Patiyal Sumeet, Agrawal Piyush
Cancer Data Science Laboratory, National Cancer Institute, NIH, Bethesda, MD, 20814, USA.
Division of Medical Research, Research Centre, SRM Medical College Hospital, SRM Institute of Science and Technology, Kattankulathur, Chennai, India.
Sci Rep. 2025 Aug 7;15(1):28864. doi: 10.1038/s41598-025-13604-0.
Head and Neck Squamous Cell Carcinoma (HNSCC) is the seventh most prevalent cancer worldwide and is classified as human papillomavirus (HPV) positive or negative. Substantial heterogeneity has been observed in the two groups, posing a significant clinical challenge. In the disease context, global transcriptional changes are likely driven by a few key genes that reflect the disease etiology more accurately compared to differentially expressed genes (DEGs). We implemented our network-based tool PathExt on 501 TCGA-HNSCC samples (64 HPV positive & 437 HPV negative) to characterize central genes in two subtypes, where in subtype 1, HPV-positive samples were considered as cases and negative as controls, and vice versa in subtype 2. We also identified DEGs and performed several analyses on multiple benchmarking datasets to compare the biology of central genes with DEGs. PathExt key genes performed better with respect to DEGs in both subtypes in recapitulating disease etiology. Gene ontology analysis using central genes revealed shared biological processes such as "epithelial cell proliferation" as well as subtype-specific processes (immune- and metabolic-related processes in subtype 1 and peptide-related processes in subtype 2). However, in the case of DEGs, no subtype-specific processes were seen. Additionally, PathExt central genes did better than DEGs on external validation datasets that were specific to HNSCC and included HNSCC-specific cancer driver genes, FDA-approved therapeutic targets, and pan-cancer tumor suppressor genes. Unlike DEGs, central genes exhibit significant expression in various cell types, enrichment for cancer hallmarks, and mutated protein systems. Central gene expression-based machine learning model shows better performance than DEGs in classifying responders/non-responders with 0.74 AUROC. Lastly, the top 10 potential therapeutic targets and drugs were proposed. Overall, we observed PathExt as a complementary approach to DEGs, characterizing common and HNSCC subtype-specific key genes associated with distinct HNSCC molecular subtypes.

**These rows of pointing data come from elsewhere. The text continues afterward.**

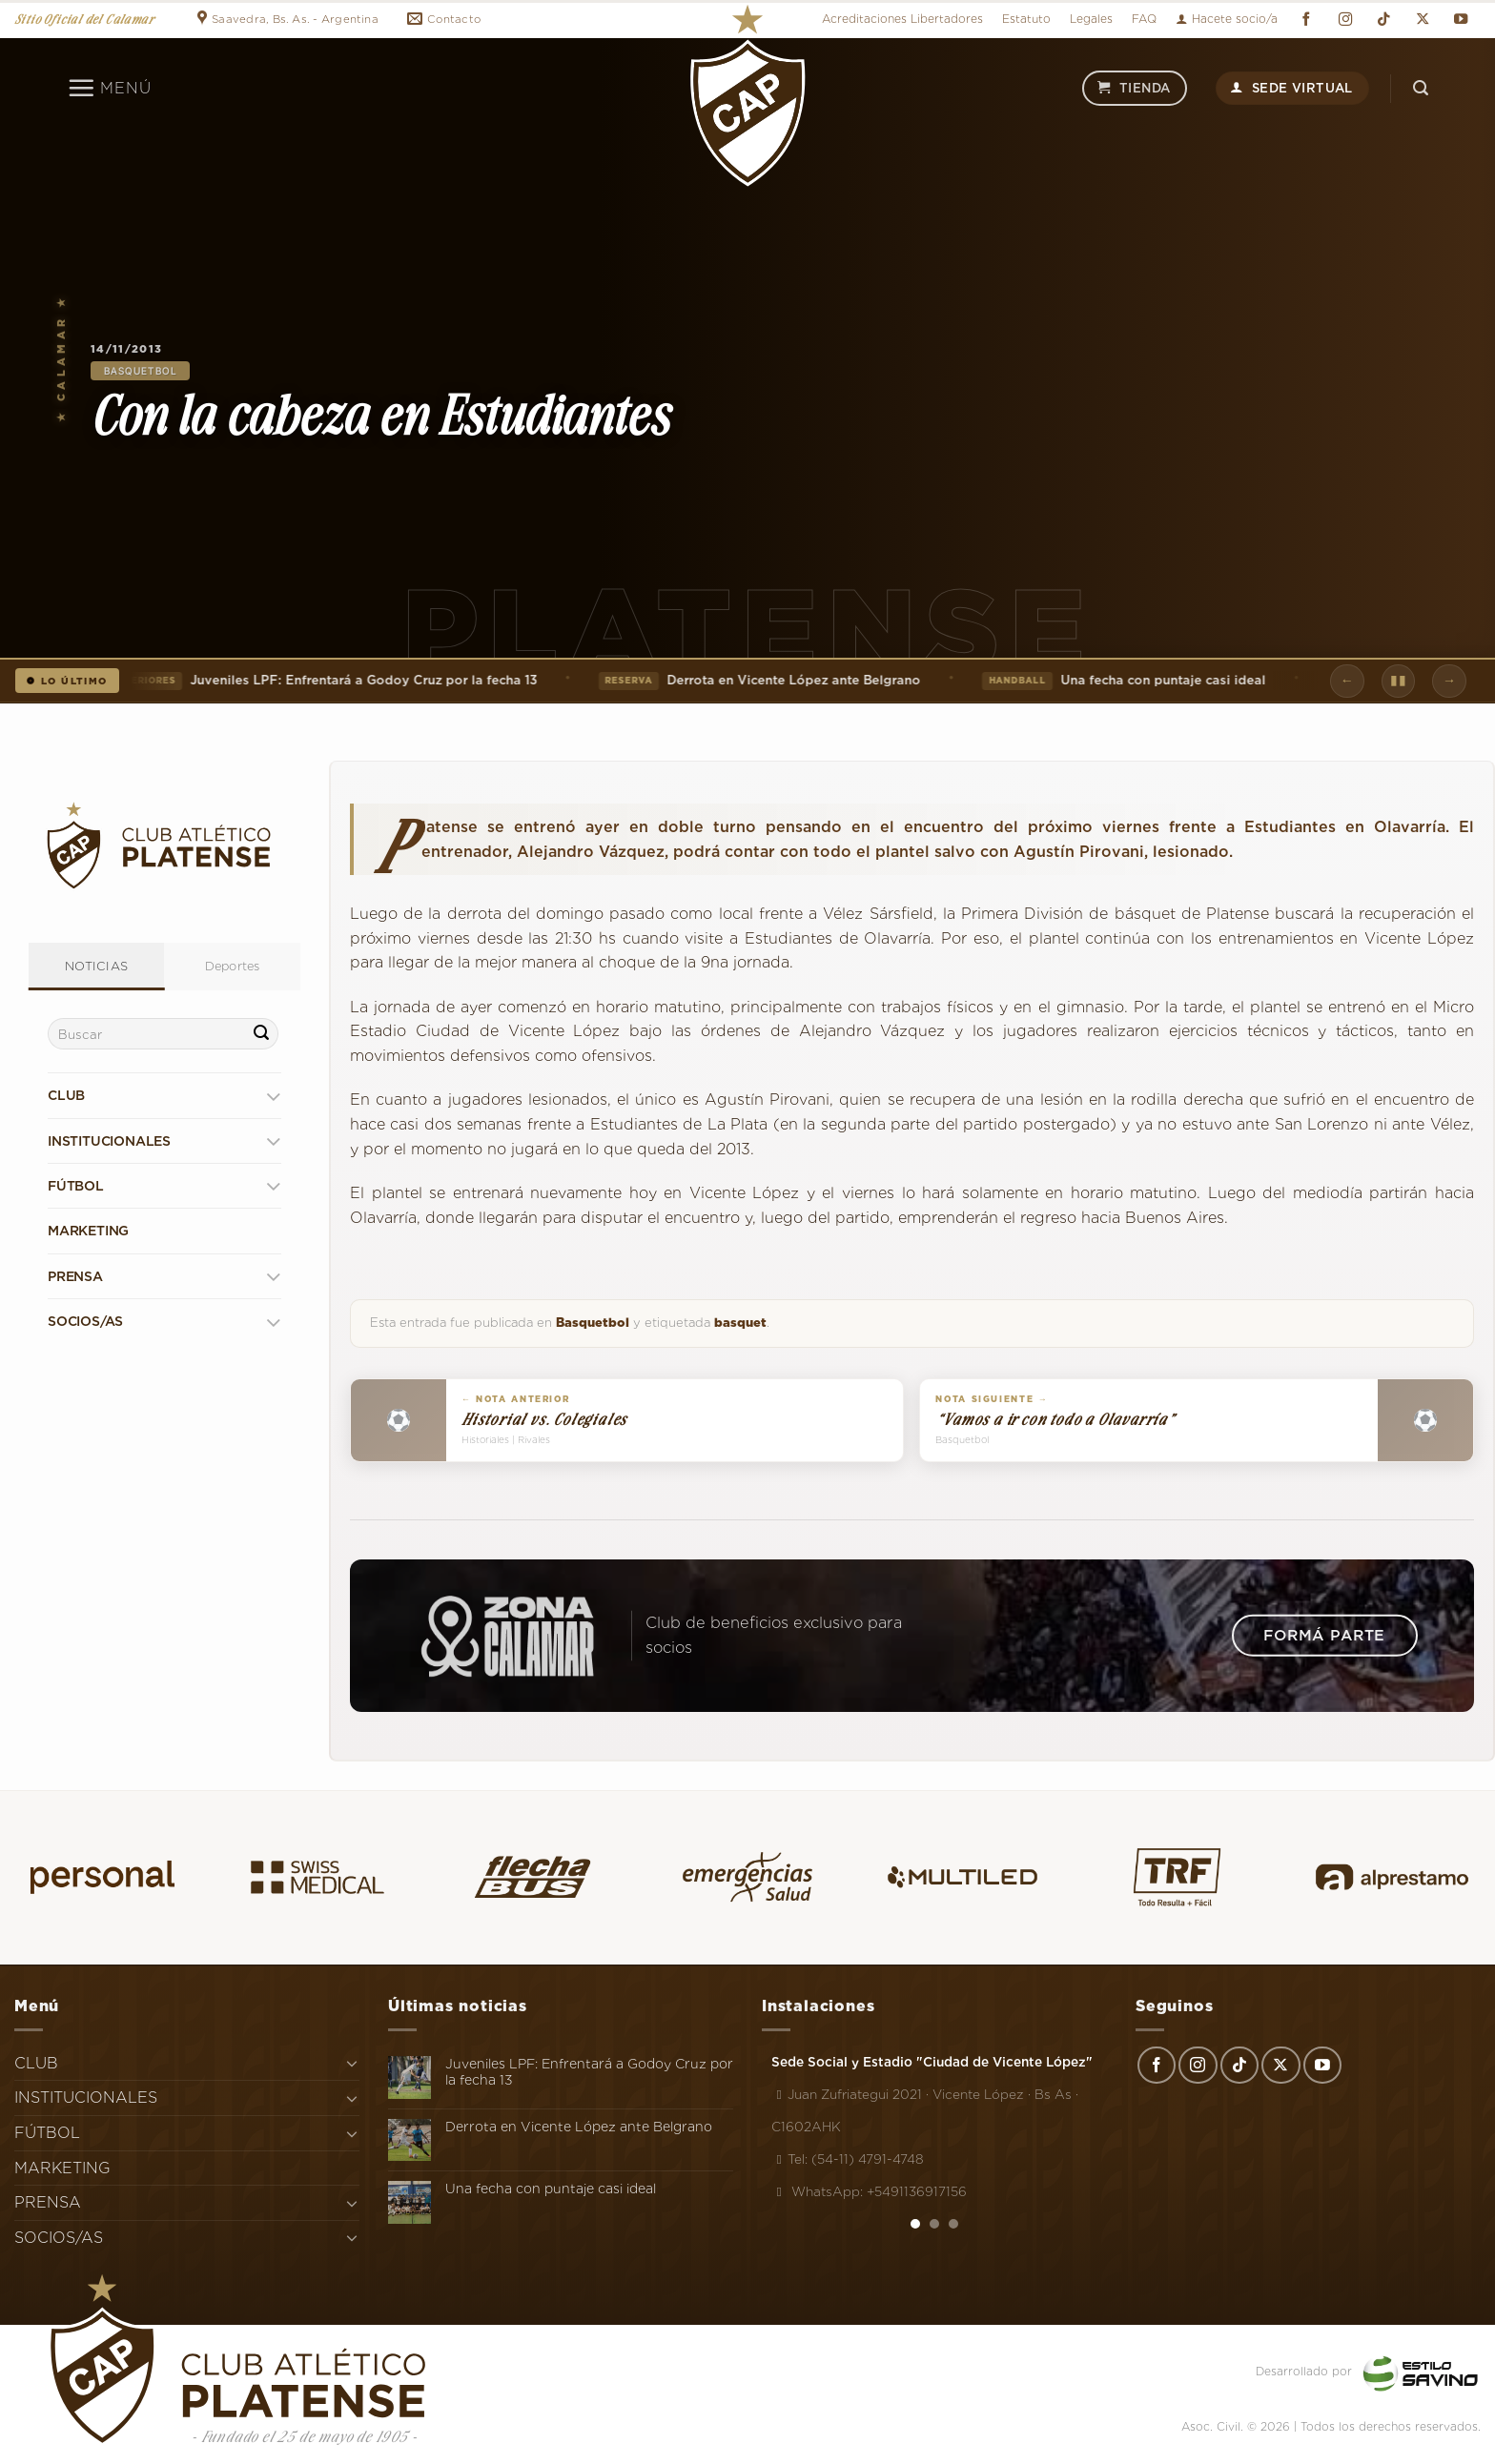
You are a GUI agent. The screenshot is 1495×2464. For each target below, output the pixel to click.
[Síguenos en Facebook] (1306, 19)
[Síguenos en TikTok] (1383, 19)
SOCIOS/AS (85, 1321)
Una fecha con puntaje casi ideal (1125, 680)
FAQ (1144, 18)
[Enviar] (261, 1034)
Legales (1091, 18)
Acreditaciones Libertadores (902, 18)
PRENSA (75, 1276)
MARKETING (88, 1230)
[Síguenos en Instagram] (1345, 19)
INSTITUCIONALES (109, 1141)
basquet (740, 1322)
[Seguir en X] (1422, 19)
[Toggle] (273, 1095)
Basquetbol (140, 371)
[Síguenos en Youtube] (1461, 19)
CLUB (66, 1095)
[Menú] (109, 87)
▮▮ (1398, 679)
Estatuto (1026, 18)
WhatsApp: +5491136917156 (869, 2191)
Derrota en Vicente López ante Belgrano (761, 680)
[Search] (1420, 88)
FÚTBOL (76, 1185)
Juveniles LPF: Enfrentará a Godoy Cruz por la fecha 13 (324, 680)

头颈部鳞状细胞癌(HNSCC)是全球第七大常见癌症,分为人乳头瘤病毒(HPV)阳性或阴性两类。两组中均观察到显著的异质性,这带来了重大的临床挑战。在疾病背景下,与差异表达基因(DEGs)相比,全球转录变化可能由少数几个能更准确反映疾病病因的关键基因驱动。我们在501个TCGA - HNSCC样本(64个HPV阳性和437个HPV阴性)上应用了基于网络的工具PathExt,以表征两种亚型中的核心基因,其中在亚型1中,HPV阳性样本被视为病例,阴性样本被视为对照,而在亚型2中则相反。我们还鉴定了DEGs,并在多个基准数据集上进行了多项分析,以比较核心基因与DEGs的生物学特性。在概括疾病病因方面,PathExt关键基因在两种亚型中相对于DEGs表现更好。使用核心基因进行的基因本体分析揭示了共同的生物学过程,如“上皮细胞增殖”,以及亚型特异性过程(亚型1中的免疫和代谢相关过程以及亚型2中的肽相关过程)。然而,对于DEGs,未观察到亚型特异性过程。此外,在特定于HNSCC的外部验证数据集上,PathExt核心基因的表现优于DEGs,这些数据集包括HNSCC特异性癌症驱动基因、FDA批准的治疗靶点和泛癌肿瘤抑制基因。与DEGs不同,核心基因在各种细胞类型中表现出显著表达,富集癌症特征,以及突变蛋白系统。基于核心基因表达的机器学习模型在分类反应者/无反应者方面表现优于DEGs,AUROC为0.74。最后,提出了前10个潜在的治疗靶点和药物。总体而言,我们观察到PathExt是一种补充DEGs的方法,可表征与不同HNSCC分子亚型相关的常见和HNSCC亚型特异性关键基因。